Autant dire que c’est à l’employeur de s’informer auprès du salarié qu’il envisage de licencier ? En tout cas, il ne pourrait même pas prétendre que ces informations n’ont pas encore été publiées… à supposer qu’il ait eu la précaution d’aller consulter ces listes !

Cette approche est d’autant plus étonnante que, pour la plupart des salariés protégés élus dans l’entreprise (art L. 2411-1), le Code du travail laisse entendre que la protection joue « à partir du moment où l’employeur a reçu notification de la nomination (ou candidature…) ou lorsque le salarié a fait la preuve que l’employeur (en) a eu connaissance […] avant la convocation à l’entretien préalable […] ».

Art L. 2411-3 : autrement dit, le Code semble bien admettre que le salarié qui prétend être protégé doit faire preuve de bonne foi et ne pas cacher son statut protecteur.

Il est donc intéressant de relever un arrêt du 16 février 2011 (n° 10-10.592), par lequel la Cour de cassation semble vouloir nuancer la rigueur des arrêts précités du 22 septembre 2010. D’une part, en considérant que, si le salarié a sciemment caché sa qualité de protégé, le montant de l’indemnisation pourra être minoré du fait de ce manquement à l’obligation de loyauté (sans toutefois que ceci l’empêche de revendiquer la nullité du licenciement prononcé sans autorisation !).

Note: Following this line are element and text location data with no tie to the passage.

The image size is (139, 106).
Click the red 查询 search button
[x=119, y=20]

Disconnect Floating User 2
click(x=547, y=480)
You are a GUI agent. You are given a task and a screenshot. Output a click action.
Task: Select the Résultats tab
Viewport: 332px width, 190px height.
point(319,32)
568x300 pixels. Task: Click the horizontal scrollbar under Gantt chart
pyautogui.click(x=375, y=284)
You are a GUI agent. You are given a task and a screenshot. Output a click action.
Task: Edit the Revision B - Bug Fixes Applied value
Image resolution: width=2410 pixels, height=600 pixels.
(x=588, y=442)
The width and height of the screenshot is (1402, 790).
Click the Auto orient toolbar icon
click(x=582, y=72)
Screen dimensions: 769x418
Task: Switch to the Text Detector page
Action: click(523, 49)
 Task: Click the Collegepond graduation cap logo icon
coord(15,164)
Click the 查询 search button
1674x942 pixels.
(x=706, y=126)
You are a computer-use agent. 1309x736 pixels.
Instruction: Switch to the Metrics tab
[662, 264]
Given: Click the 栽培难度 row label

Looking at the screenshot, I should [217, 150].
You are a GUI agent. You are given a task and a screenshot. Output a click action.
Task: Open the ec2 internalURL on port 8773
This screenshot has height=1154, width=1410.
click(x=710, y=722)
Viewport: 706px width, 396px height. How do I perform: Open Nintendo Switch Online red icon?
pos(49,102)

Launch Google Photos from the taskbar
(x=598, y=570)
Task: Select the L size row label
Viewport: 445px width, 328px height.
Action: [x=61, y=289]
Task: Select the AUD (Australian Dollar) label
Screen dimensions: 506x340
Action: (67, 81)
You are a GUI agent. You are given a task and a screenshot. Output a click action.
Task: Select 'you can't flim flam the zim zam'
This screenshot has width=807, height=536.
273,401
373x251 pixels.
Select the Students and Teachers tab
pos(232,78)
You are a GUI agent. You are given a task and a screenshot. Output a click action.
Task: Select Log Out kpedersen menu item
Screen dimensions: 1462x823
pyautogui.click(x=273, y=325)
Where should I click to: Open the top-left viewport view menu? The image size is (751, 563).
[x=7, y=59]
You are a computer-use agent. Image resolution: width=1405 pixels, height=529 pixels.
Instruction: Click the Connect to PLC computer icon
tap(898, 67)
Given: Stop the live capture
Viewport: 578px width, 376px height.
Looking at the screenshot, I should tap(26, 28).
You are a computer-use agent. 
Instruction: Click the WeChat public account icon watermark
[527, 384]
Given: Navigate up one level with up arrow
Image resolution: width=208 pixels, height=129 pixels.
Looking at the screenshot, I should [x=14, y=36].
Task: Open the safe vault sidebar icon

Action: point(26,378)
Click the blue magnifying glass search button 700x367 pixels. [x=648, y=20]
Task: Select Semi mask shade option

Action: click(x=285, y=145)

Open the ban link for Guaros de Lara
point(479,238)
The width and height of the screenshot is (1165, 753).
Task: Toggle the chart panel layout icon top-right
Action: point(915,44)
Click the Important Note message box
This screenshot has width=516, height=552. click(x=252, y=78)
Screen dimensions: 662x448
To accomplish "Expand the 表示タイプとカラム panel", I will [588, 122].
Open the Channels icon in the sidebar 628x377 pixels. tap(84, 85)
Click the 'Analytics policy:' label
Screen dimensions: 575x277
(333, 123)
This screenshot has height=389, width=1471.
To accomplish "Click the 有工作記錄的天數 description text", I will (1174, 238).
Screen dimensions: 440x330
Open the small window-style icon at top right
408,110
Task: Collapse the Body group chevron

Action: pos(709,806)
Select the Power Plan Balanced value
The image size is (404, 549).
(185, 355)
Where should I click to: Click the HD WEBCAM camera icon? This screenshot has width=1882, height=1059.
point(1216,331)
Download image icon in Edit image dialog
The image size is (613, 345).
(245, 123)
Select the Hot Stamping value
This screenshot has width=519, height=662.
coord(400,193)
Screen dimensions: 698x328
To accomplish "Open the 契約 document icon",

D’autre part, en estimant qu’il pourrait y avoir privation de la protection en cas de fraude (cf. notamment le cas du DRH chargé de mettre en œuvre un PSE et qui s’était présenté discrètement aux élections prud’homales) (Cass Soc. 29 septembre 2009 n° 08-43997).

Ainsi, force est de constater que la Cour de cassation n’est pas prête à reconnaître la bonne foi de l’employeur, ou que la mauvaise foi du salarié devrait suffire à le priver de sa protection.

Doit-on alors conseiller aux employeurs qui convoquent un salarié à un entretien préalable d’ajouter expressément une mention du type : « Dans l’hypothèse où vous bénéficieriez du statut de salarié protégé, sans que nous en ayons été informés, nous vous prions de nous en aviser »?

Les circonvolutions de la Cour de cassation nous incitent en tout cas à invoquer de plus en plus souvent Sainte Rita, l’avocate des causes désespérées.

Jacques Brouillet, avocat au Barreau de Paris, du Cabinet ACD, membre d’Avosial, le syndicat des avocats en droit social.